(Beginning of GIVEN PASSAGE)
Teapot Lamp, by The Owl and the Pussycat

Teapot Lamp, by The Owl and the Pussycat

Towards the beginning of the book I’m currently writing, there’s a scene where my protagonist, Aly is sitting out in the back court of her tenement. She’s sorting through the metal that she and her Paw have collected (well, stolen, to be honest) from a West End rooftop the night before.

She finishes up her sorting, and picks up a small silver teapot. She turns it in her hands, then takes up a small hammer, and gently tries to work out some of the bumps in its surface. She’s careful not to damage the pattern on the surface of the teapot.

When I wrote this scene, early in the book, I hadn’t really thought about what the teapot was, and if it had a role other than as an object for Aly to be playing with, while her Paw comes out to have a slightly difficult conversation with her. Later, though, the teapot – which they never use to make tea, but keep as decoration – becomes an important place in which some objects (I won’t reveal which) are stored.

After writing a first draft of the book, I went on a craft workshop. The company that led the workshop, The Owl and the Pussycat, beautifully upcyles old objects. At the workshop, I’d had my eye on a sweet little copper teapot which had been made into a lamp, but didn’t buy it. When I got home, I emailed the company, who kindly said they’d put it to one side for me until I could pick it up.

Over a month later, I went to another fair where The Owl and the Pussycat were exhibiting to pick up my teapot. As I neared the stand, though, I saw another lamp. This one was silver nickel, with a pattern of flowers sprayed across its side. I stopped still. It wasn’t quite how I’d imagined the teapot when I was first writing about it, but this teapot was how it should look.

I said hello, and that I’d like the silver nickel teapot instead of the copper one which had been patiently waiting for me. My explanation was, no doubt, rather garbled, but The Owl and the Pussycat understood. ‘That makes the hair on the back of my neck stand up,’ she said.

And now it stands on top of a beautiful writing desk I’m looking after for a friend. I switch it on when I’m writing in the winter, or at night. A talisman.
(End of GIVEN PASSAGE)
(Beginning of MATERIAL SUPPLIED)
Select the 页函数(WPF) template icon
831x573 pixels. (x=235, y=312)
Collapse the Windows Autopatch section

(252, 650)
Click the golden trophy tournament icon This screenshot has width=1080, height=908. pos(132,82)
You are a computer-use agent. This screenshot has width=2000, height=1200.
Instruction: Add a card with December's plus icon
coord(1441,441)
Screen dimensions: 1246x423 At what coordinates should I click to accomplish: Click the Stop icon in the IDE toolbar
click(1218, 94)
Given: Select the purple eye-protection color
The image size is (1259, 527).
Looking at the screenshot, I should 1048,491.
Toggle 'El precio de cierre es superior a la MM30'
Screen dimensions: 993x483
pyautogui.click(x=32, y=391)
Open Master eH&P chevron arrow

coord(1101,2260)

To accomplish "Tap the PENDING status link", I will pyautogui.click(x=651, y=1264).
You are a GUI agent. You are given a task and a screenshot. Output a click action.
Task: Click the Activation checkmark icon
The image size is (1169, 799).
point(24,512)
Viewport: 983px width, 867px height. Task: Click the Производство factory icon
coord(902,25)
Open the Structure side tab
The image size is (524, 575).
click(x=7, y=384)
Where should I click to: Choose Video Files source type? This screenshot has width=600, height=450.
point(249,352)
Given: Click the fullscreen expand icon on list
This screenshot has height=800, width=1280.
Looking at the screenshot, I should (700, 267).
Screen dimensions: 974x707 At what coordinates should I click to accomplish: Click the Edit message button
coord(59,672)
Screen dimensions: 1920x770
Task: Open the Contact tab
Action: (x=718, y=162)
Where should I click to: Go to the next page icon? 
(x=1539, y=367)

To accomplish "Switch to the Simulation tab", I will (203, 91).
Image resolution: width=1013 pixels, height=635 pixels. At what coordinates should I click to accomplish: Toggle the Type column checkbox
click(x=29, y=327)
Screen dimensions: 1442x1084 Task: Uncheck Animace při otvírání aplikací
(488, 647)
(End of MATERIAL SUPPLIED)
=== THE PROBLEM ===
According to the teapot lamp text, what material was the lamp the writer chose instead of the copper one, and what decorated its side?

=== ANSWER SECTION ===
It was silver nickel, with a pattern of flowers sprayed across its side.